| EXERCISE OBJECTIVE |
Repeat the data below with no changes.

| MATERIAL FOR THIS EXERCISE |
++++++++

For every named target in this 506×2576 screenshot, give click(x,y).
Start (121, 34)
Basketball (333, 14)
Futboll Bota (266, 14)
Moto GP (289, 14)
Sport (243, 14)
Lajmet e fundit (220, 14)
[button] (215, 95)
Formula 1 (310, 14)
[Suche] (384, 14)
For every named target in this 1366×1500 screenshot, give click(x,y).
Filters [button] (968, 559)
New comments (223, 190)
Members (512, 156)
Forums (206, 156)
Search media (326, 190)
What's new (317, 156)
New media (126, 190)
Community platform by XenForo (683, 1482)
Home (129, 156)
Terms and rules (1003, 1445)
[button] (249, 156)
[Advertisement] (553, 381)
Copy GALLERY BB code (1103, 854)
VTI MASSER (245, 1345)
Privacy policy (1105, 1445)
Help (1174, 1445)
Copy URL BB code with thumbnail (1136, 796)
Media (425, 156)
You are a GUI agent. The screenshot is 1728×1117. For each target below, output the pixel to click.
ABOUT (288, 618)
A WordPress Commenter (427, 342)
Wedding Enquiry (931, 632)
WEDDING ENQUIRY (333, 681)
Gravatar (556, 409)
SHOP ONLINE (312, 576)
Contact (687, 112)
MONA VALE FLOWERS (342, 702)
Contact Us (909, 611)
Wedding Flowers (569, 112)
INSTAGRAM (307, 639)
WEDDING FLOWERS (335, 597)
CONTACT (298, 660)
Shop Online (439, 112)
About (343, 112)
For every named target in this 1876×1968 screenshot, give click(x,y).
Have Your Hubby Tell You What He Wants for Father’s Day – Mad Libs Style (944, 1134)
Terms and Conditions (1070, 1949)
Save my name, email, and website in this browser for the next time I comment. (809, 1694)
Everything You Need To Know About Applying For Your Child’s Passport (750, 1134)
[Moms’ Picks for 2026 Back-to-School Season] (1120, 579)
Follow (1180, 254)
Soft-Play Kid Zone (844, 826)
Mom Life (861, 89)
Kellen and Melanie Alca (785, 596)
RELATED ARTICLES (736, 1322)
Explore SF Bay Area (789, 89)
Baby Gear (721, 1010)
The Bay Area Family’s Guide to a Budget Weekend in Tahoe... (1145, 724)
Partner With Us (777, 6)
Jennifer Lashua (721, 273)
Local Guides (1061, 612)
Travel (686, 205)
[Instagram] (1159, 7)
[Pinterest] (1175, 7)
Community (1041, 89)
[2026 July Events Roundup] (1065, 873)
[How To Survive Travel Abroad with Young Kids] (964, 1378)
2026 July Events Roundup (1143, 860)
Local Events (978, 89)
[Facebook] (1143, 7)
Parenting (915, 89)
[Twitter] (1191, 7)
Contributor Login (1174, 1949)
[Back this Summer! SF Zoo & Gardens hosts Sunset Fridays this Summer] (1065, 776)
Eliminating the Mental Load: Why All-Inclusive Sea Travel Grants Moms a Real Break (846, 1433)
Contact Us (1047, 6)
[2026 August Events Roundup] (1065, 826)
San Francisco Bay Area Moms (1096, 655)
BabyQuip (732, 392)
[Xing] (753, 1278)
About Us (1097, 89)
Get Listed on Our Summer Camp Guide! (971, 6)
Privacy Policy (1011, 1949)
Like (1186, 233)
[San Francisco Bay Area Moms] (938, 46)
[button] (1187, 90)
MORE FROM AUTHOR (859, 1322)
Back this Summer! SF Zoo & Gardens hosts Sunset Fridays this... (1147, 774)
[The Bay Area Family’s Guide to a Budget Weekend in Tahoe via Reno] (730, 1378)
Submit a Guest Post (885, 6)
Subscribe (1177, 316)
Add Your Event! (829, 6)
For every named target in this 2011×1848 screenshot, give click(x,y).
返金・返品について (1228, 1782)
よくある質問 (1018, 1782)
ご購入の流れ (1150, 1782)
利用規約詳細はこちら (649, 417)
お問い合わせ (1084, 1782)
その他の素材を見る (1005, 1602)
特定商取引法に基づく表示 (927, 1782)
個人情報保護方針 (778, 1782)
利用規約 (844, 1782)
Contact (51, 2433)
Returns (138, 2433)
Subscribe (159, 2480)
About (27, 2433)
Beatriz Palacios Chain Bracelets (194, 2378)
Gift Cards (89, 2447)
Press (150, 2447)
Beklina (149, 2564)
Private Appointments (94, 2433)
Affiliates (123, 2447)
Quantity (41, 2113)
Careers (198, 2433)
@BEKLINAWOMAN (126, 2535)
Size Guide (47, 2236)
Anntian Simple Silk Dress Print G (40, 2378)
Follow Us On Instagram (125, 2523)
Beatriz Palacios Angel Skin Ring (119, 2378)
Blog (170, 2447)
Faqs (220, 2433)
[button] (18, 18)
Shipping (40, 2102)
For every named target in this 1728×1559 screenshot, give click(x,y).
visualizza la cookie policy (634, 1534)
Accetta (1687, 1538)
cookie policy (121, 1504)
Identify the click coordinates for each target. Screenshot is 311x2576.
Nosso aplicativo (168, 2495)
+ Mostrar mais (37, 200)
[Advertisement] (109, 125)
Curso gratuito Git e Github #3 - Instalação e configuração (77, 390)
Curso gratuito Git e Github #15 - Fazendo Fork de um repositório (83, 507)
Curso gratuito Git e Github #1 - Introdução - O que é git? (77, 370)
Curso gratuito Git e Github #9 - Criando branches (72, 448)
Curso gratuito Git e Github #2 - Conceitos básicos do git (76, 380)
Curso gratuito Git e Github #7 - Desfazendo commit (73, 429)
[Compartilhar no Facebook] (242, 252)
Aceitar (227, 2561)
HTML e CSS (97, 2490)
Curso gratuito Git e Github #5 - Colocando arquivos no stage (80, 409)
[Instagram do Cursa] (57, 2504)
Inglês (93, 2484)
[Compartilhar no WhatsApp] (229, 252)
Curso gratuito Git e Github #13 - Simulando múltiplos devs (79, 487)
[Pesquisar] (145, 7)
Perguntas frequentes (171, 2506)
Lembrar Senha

++++++++

| WRITTEN REPLY |
For every named target in this 506×2576 screenshot, give click(x,y).
Start (121, 34)
Basketball (333, 14)
Futboll Bota (266, 14)
Moto GP (289, 14)
Sport (243, 14)
Lajmet e fundit (220, 14)
[button] (215, 95)
Formula 1 (310, 14)
[Suche] (384, 14)
For every named target in this 1366×1500 screenshot, give click(x,y).
Filters [button] (968, 559)
New comments (223, 190)
Members (512, 156)
Forums (206, 156)
Search media (326, 190)
What's new (317, 156)
New media (126, 190)
Community platform by XenForo (683, 1482)
Home (129, 156)
Terms and rules (1003, 1445)
[button] (249, 156)
[Advertisement] (553, 381)
Copy GALLERY BB code (1103, 854)
VTI MASSER (245, 1345)
Privacy policy (1105, 1445)
Help (1174, 1445)
Copy URL BB code with thumbnail (1136, 796)
Media (425, 156)
You are a GUI agent. The screenshot is 1728×1117. For each target below, output the pixel to click.
ABOUT (288, 618)
A WordPress Commenter (427, 342)
Wedding Enquiry (931, 632)
WEDDING ENQUIRY (333, 681)
Gravatar (556, 409)
SHOP ONLINE (312, 576)
Contact (687, 112)
MONA VALE FLOWERS (342, 702)
Contact Us (909, 611)
Wedding Flowers (569, 112)
INSTAGRAM (307, 639)
WEDDING FLOWERS (335, 597)
CONTACT (298, 660)
Shop Online (439, 112)
About (343, 112)
For every named target in this 1876×1968 screenshot, give click(x,y).
Have Your Hubby Tell You What He Wants for Father’s Day – Mad Libs Style (944, 1134)
Terms and Conditions (1070, 1949)
Save my name, email, and website in this browser for the next time I comment. (809, 1694)
Everything You Need To Know About Applying For Your Child’s Passport (750, 1134)
[Moms’ Picks for 2026 Back-to-School Season] (1120, 579)
Follow (1180, 254)
Soft-Play Kid Zone (844, 826)
Mom Life (861, 89)
Kellen and Melanie Alca (785, 596)
RELATED ARTICLES (736, 1322)
Explore SF Bay Area (789, 89)
Baby Gear (721, 1010)
The Bay Area Family’s Guide to a Budget Weekend in Tahoe... (1145, 724)
Partner With Us (777, 6)
Jennifer Lashua (721, 273)
Local Guides (1061, 612)
Travel (686, 205)
[Instagram] (1159, 7)
[Pinterest] (1175, 7)
Community (1041, 89)
[2026 July Events Roundup] (1065, 873)
[How To Survive Travel Abroad with Young Kids] (964, 1378)
2026 July Events Roundup (1143, 860)
Local Events (978, 89)
[Facebook] (1143, 7)
Parenting (915, 89)
[Twitter] (1191, 7)
Contributor Login (1174, 1949)
[Back this Summer! SF Zoo & Gardens hosts Sunset Fridays this Summer] (1065, 776)
Eliminating the Mental Load: Why All-Inclusive Sea Travel Grants Moms a Real Break (846, 1433)
Contact Us (1047, 6)
[2026 August Events Roundup] (1065, 826)
San Francisco Bay Area Moms (1096, 655)
BabyQuip (732, 392)
[Xing] (753, 1278)
About Us (1097, 89)
Get Listed on Our Summer Camp Guide! (971, 6)
Privacy Policy (1011, 1949)
Like (1186, 233)
[San Francisco Bay Area Moms] (938, 46)
[button] (1187, 90)
MORE FROM AUTHOR (859, 1322)
Back this Summer! SF Zoo & Gardens hosts Sunset Fridays this... (1147, 774)
[The Bay Area Family’s Guide to a Budget Weekend in Tahoe via Reno] (730, 1378)
Submit a Guest Post (885, 6)
Subscribe (1177, 316)
Add Your Event! (829, 6)
For every named target in this 2011×1848 screenshot, give click(x,y).
返金・返品について (1228, 1782)
よくある質問 (1018, 1782)
ご購入の流れ (1150, 1782)
利用規約詳細はこちら (649, 417)
お問い合わせ (1084, 1782)
その他の素材を見る (1005, 1602)
特定商取引法に基づく表示 (927, 1782)
個人情報保護方針 (778, 1782)
利用規約 (844, 1782)
Contact (51, 2433)
Returns (138, 2433)
Subscribe (159, 2480)
About (27, 2433)
Beatriz Palacios Chain Bracelets (194, 2378)
Gift Cards (89, 2447)
Press (150, 2447)
Beklina (149, 2564)
Private Appointments (94, 2433)
Affiliates (123, 2447)
Quantity (41, 2113)
Careers (198, 2433)
@BEKLINAWOMAN (126, 2535)
Size Guide (47, 2236)
Anntian Simple Silk Dress Print G (40, 2378)
Follow Us On Instagram (125, 2523)
Beatriz Palacios Angel Skin Ring (119, 2378)
Blog (170, 2447)
Faqs (220, 2433)
[button] (18, 18)
Shipping (40, 2102)
For every named target in this 1728×1559 screenshot, give click(x,y).
visualizza la cookie policy (634, 1534)
Accetta (1687, 1538)
cookie policy (121, 1504)
Identify the click coordinates for each target. Screenshot is 311x2576.
Nosso aplicativo (168, 2495)
+ Mostrar mais (37, 200)
[Advertisement] (109, 125)
Curso gratuito Git e Github #3 - Instalação e configuração (77, 390)
Curso gratuito Git e Github #15 - Fazendo Fork de um repositório (83, 507)
Curso gratuito Git e Github #1 - Introdução - O que é git? (77, 370)
Curso gratuito Git e Github #9 - Criando branches (72, 448)
Curso gratuito Git e Github #2 - Conceitos básicos do git (76, 380)
Curso gratuito Git e Github #7 - Desfazendo commit (73, 429)
[Compartilhar no Facebook] (242, 252)
Aceitar (227, 2561)
HTML e CSS (97, 2490)
Curso gratuito Git e Github #5 - Colocando arquivos no stage (80, 409)
[Instagram do Cursa] (57, 2504)
Inglês (93, 2484)
[Compartilhar no WhatsApp] (229, 252)
Curso gratuito Git e Github #13 - Simulando múltiplos devs (79, 487)
[Pesquisar] (145, 7)
Perguntas frequentes (171, 2506)
Lembrar Senha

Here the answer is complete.